Una de las imágenes más famosas de toda Indonesia: el acantilado con silueta de dinosaurio rodeado por aguas turquesas y cristalinas.
Este lugar se ha popularizado mucho y es uno de los principales atractivos de esta isla, pero nuestro truco de siempre volvió a funcionar: ve muy temprano. Nosotros estábamos allí a las seis y cuarto de la mañana y tuvimos el lugar para nosotros solos. Además, recorrer la isla en moto con el fresquito del amanecer es una gozada.
Acceder a esta zona es fácil y está muy bien señalado. Una vez llegas al mirador encuentras las escaleras que te llevan hasta la playa. Avisamos que la bajada es intensa, pero la subida es peor. Además, para cualquiera de las playas a las que decidas bajar en esta isla debes tener mucha precaución ya que las barandas son palos de madera que no están muy bien sujetos.
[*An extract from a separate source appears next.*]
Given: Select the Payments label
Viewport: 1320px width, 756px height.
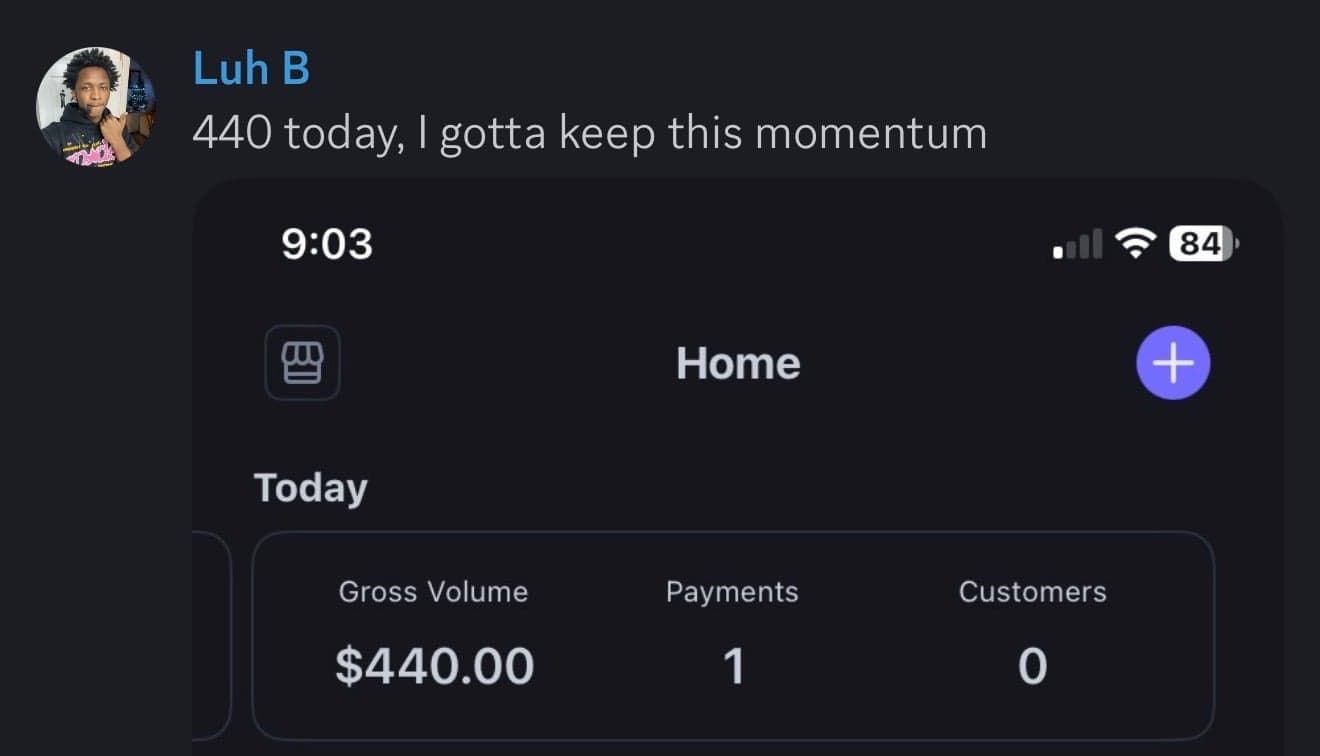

A la playa son pocos los valientes que bajan por lo que suele estar tranquila para disfrutar un momento de relax bien merecido.
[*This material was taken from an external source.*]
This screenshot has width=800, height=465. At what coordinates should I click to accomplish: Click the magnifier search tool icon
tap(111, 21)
Recuerda que el sol azota fuerte desde muy temprano por lo que si decides hacer el mini trekking hasta la playa asegúrate que te proteges bien del sol y te mantienes bien hidratado. Se cuentan muchas historias de personas que caen con golpes de calor al intentar bajar a la playa. Prudencia y disfruta.
Aunque la entrada a la playa sea gratuita, sé agradecido y deja una donación a las familias locales que hacen todo lo posible para levantar medidas de seguridad y zonas mirador con su propio sudor y esfuerzo y así facilitar el acceso a turistas. En nuestra última visita todos estaban trabando duro por lo que haz lo posible por contribuir!